RECORDS SUPPLIED:
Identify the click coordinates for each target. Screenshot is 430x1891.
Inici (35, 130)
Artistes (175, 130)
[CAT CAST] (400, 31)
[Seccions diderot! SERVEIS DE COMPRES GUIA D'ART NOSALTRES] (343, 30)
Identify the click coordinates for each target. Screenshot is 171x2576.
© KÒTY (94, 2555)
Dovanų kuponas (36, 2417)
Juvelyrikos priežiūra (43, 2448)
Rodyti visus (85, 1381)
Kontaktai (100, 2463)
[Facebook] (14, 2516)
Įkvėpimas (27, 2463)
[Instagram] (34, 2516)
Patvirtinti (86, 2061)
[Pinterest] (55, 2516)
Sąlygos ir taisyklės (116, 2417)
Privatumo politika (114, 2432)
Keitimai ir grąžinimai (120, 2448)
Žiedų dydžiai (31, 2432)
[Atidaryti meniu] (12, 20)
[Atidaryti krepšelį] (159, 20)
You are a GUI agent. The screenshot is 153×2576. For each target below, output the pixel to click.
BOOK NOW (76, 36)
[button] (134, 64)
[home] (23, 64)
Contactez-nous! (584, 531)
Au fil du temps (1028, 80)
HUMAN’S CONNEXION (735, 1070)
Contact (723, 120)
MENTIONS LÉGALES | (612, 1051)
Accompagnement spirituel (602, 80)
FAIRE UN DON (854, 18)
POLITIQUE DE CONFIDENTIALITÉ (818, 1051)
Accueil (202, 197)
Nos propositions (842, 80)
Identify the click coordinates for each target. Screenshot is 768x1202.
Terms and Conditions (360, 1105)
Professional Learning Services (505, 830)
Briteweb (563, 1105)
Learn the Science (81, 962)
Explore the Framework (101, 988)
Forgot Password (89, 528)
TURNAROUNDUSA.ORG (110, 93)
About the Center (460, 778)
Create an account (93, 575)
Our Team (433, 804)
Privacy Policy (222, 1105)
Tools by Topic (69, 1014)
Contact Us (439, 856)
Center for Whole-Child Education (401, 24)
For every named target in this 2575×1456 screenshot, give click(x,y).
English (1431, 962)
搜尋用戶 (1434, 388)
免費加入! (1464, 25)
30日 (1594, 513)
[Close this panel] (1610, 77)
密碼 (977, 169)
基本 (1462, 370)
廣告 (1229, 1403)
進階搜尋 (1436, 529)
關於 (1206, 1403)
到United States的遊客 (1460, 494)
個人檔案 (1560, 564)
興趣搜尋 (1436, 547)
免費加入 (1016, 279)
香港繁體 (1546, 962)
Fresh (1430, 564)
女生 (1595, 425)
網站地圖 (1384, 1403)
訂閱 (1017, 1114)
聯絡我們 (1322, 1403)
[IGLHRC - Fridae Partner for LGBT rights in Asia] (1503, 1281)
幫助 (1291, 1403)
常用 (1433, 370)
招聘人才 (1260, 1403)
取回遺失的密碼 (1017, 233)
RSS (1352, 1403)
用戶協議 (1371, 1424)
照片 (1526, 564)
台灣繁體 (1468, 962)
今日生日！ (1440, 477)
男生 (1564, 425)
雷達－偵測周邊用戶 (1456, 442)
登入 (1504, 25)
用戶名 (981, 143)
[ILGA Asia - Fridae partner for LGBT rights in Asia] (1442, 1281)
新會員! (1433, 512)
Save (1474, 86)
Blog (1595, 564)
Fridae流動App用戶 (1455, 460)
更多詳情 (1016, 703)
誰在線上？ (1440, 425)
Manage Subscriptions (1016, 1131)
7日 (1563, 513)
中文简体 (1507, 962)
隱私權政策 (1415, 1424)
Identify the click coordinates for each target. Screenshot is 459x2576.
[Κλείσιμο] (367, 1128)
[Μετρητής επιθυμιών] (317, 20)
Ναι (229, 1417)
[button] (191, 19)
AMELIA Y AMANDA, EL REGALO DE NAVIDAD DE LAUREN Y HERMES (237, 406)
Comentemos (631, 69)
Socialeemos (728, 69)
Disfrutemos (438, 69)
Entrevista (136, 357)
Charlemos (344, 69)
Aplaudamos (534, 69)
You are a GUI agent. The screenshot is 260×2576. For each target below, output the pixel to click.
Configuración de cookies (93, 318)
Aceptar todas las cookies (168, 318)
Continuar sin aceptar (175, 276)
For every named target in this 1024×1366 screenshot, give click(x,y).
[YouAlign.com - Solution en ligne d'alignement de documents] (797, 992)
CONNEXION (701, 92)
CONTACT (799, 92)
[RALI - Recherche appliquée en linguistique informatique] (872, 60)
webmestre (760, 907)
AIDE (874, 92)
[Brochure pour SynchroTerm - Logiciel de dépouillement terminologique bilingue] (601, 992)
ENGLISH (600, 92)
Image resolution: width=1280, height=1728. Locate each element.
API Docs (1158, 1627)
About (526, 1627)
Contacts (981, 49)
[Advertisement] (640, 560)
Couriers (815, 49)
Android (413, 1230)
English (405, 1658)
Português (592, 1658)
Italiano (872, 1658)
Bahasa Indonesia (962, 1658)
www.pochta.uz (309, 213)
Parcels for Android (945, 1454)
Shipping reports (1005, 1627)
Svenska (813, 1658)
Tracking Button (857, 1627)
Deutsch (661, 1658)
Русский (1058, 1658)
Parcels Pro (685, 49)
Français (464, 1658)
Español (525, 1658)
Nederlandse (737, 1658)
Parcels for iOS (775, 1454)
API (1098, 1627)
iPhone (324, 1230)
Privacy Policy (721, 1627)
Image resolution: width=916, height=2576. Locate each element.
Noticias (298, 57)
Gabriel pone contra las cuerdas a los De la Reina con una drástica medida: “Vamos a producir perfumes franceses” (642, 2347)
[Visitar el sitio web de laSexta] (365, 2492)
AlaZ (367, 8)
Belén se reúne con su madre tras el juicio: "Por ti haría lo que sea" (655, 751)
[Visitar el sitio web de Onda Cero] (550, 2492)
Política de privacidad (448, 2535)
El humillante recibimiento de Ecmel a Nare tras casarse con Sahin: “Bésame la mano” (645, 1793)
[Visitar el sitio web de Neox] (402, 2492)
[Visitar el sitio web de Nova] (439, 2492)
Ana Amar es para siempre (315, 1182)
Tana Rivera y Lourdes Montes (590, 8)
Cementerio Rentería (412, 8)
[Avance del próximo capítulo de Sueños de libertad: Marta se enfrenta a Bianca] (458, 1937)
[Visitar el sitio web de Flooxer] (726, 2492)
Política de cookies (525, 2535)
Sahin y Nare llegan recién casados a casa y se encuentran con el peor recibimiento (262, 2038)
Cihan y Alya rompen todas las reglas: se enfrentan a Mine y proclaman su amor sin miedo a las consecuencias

EXERCISE DESCRIPTION: Reproduce only the lines above, starting at the line with "Disfrutemos (438, 69)" and ending at the line with "Parcels for Android (945, 1454)", exactly as written.

SOLUTION BELOW:
Disfrutemos (438, 69)
Entrevista (136, 357)
Charlemos (344, 69)
Aplaudamos (534, 69)
You are a GUI agent. The screenshot is 260×2576. For each target below, output the pixel to click.
Configuración de cookies (93, 318)
Aceptar todas las cookies (168, 318)
Continuar sin aceptar (175, 276)
For every named target in this 1024×1366 screenshot, give click(x,y).
[YouAlign.com - Solution en ligne d'alignement de documents] (797, 992)
CONNEXION (701, 92)
CONTACT (799, 92)
[RALI - Recherche appliquée en linguistique informatique] (872, 60)
webmestre (760, 907)
AIDE (874, 92)
[Brochure pour SynchroTerm - Logiciel de dépouillement terminologique bilingue] (601, 992)
ENGLISH (600, 92)
Image resolution: width=1280, height=1728. Locate each element.
API Docs (1158, 1627)
About (526, 1627)
Contacts (981, 49)
[Advertisement] (640, 560)
Couriers (815, 49)
Android (413, 1230)
English (405, 1658)
Português (592, 1658)
Italiano (872, 1658)
Bahasa Indonesia (962, 1658)
www.pochta.uz (309, 213)
Parcels for Android (945, 1454)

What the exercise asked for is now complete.